Publication year - 2007
Publication title -
european journal of heart failure
Language(s) - English
Resource type - Journals
SCImago Journal Rank - 5.149
H-Index - 133
eISSN - 1879-0844
pISSN - 1388-9842
DOI - 10.1016/j.ejheart.2006.04.008
Subject(s) - immunostaining , myocyte , angiogenesis , ex vivo , medicine , in vivo , neovascularization , pathology , andrology , immunohistochemistry , biology , microbiology and biotechnology
Objective To achieve angiogenic interaction between VEGF 165 and angiopoietin‐1 (Ang‐1) using a novel adenoviral bicistronic vector (Ad‐Bic) encoding the two factors and delivered ex vivo using sex‐mismatched human skeletal myoblasts.

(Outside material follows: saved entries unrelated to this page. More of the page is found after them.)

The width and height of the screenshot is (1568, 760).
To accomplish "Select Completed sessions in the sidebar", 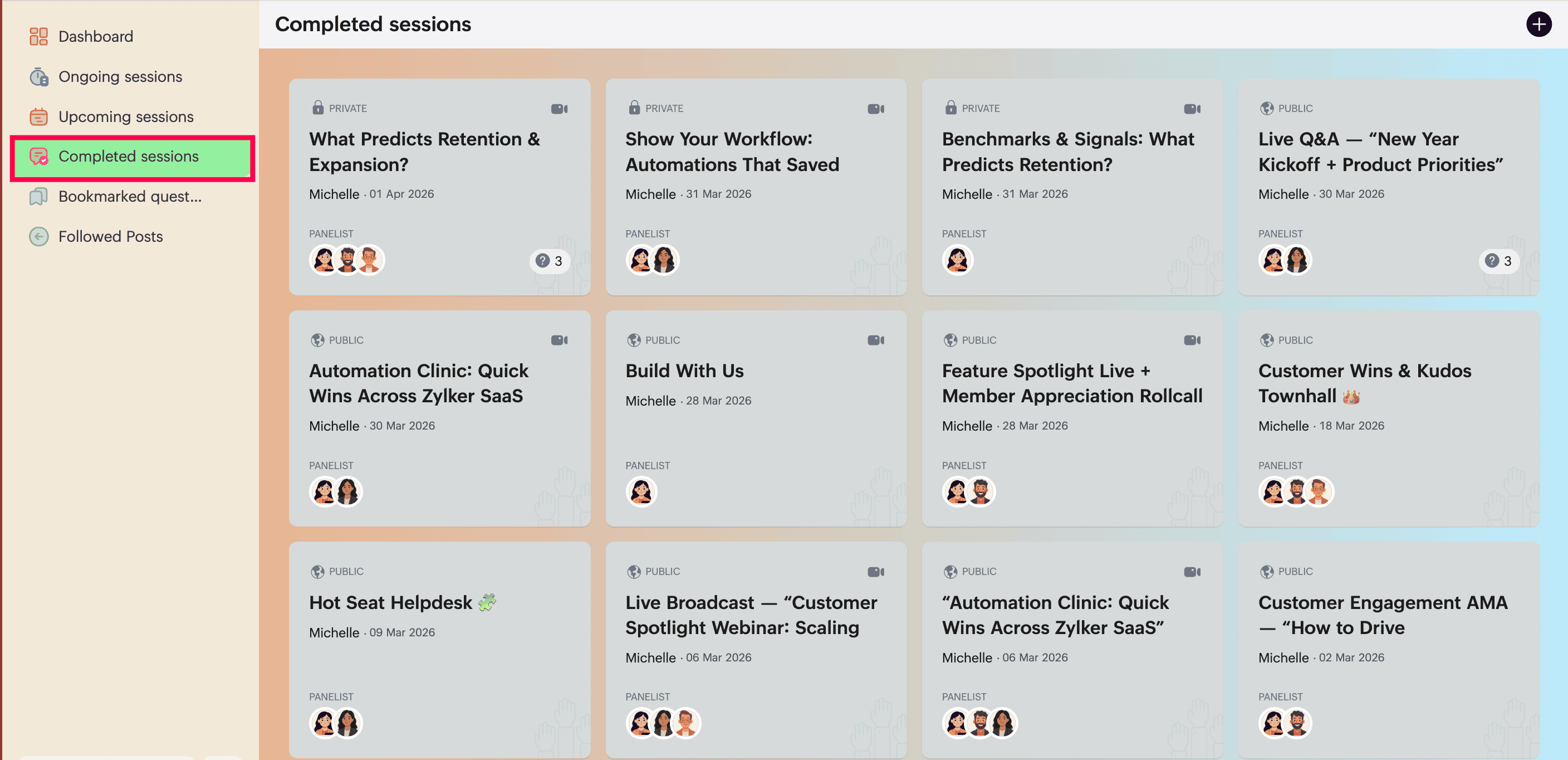I will [132, 157].
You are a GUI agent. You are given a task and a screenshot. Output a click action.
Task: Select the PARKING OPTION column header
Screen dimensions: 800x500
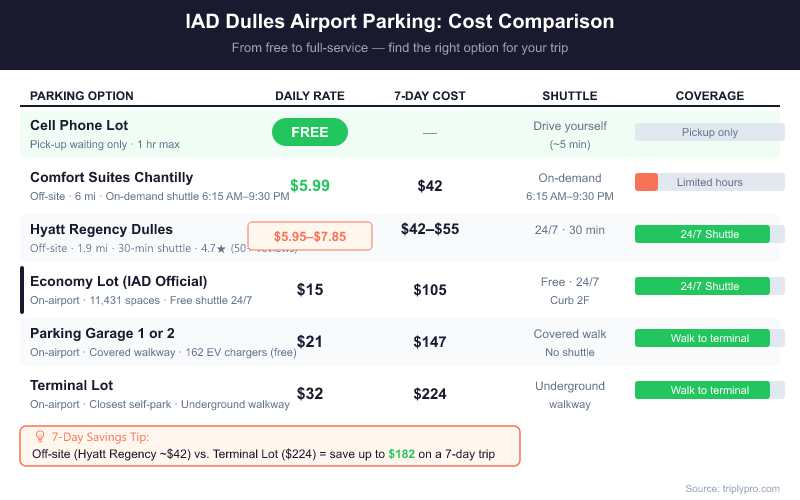(x=82, y=96)
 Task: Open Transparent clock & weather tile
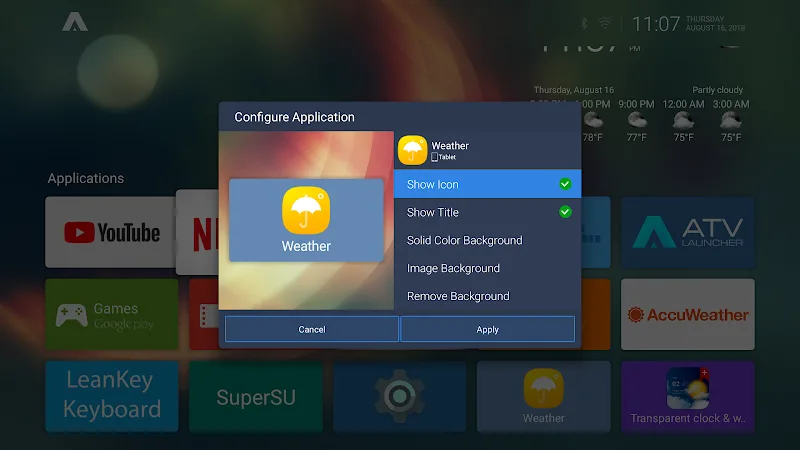[687, 397]
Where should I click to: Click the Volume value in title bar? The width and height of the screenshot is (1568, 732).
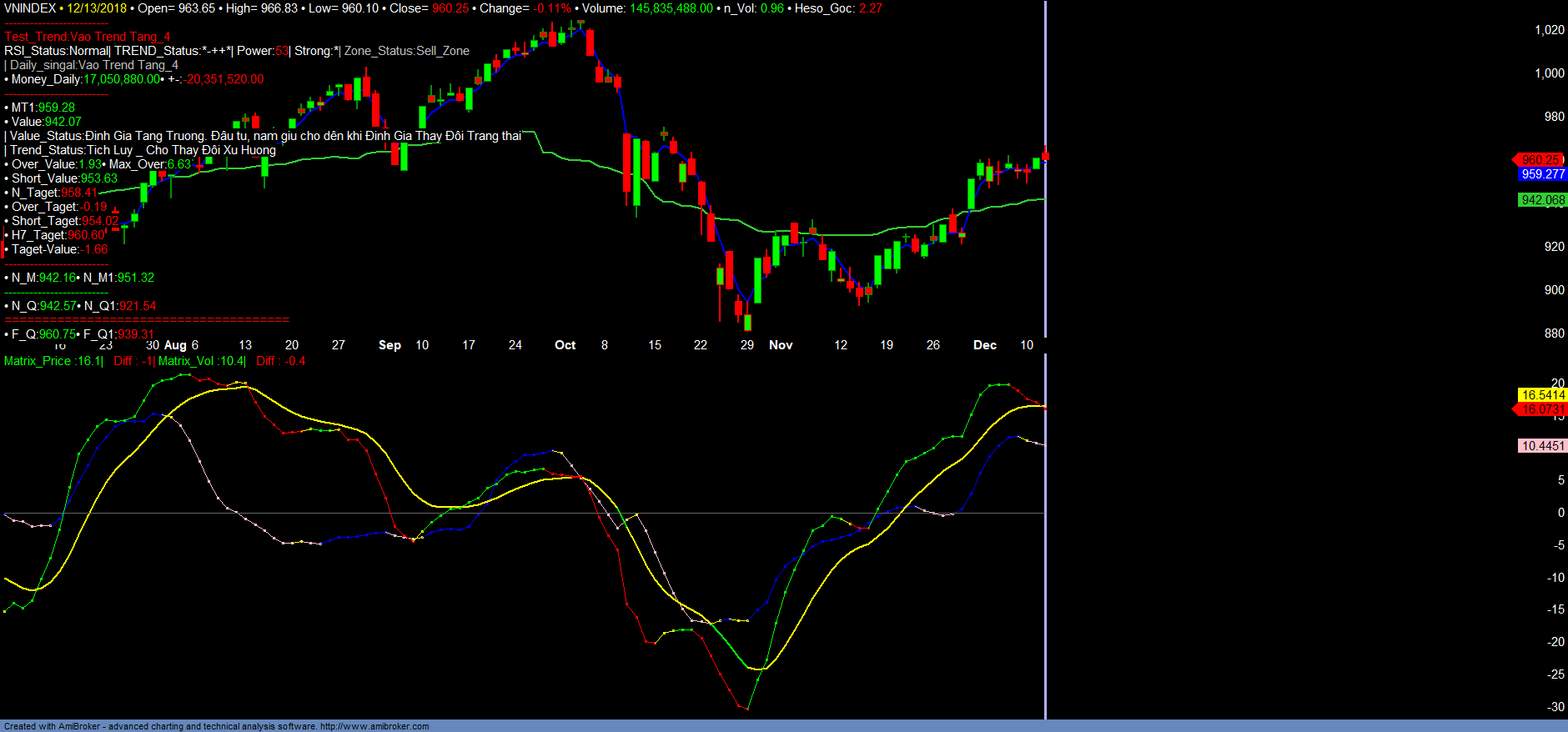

Methods and results: A myocardial infarction model was developed in 29 female pigs; randomised into four groups: DMEM (group‐1, n =6); Adenovirus null (Ad‐null) vector‐myoblast (group‐2, n =5); Ad‐Ang‐1 myoblast (group 3, n =7) and Ad‐Bic‐myoblast (group‐4, n =11). Three weeks later, 5 ml DMEM without myoblasts or containing 3 × 10 8 myoblasts carrying lac‐z gene and transduced with Ad‐null, Ad‐Ang‐1 or Ad‐Bic were injected intra‐myocardially in and around the infarct. 2D‐echocardiography and fluorescent microsphere studies 6‐ and 12‐weeks post‐treatment revealed significantly improved cardiac performance and regional blood flow in groups 3 and 4. Histological studies and Y‐chromosome analysis revealed extensive survival of lac‐z positive myoblasts staining positive for human proteins in the pig heart. ELISA, immunostaining and RT‐PCR revealed that Ad‐Bic transduced myoblasts concomitantly but transiently expressed hVEGF 165 and Ang‐1 both in vitro and in vivo. Double fluorescent immunostaining of the tissue sections for vWFactor‐III and smooth muscle actin showed significantly higher vascular density of mature blood vessels per low power microscopic field in groups 3 and 4 at 6‐ and 12‐weeks. Conclusion: Our combined approach led to enhanced angiogenesis with a greater percentage of functionally mature blood vessels in a porcine heart.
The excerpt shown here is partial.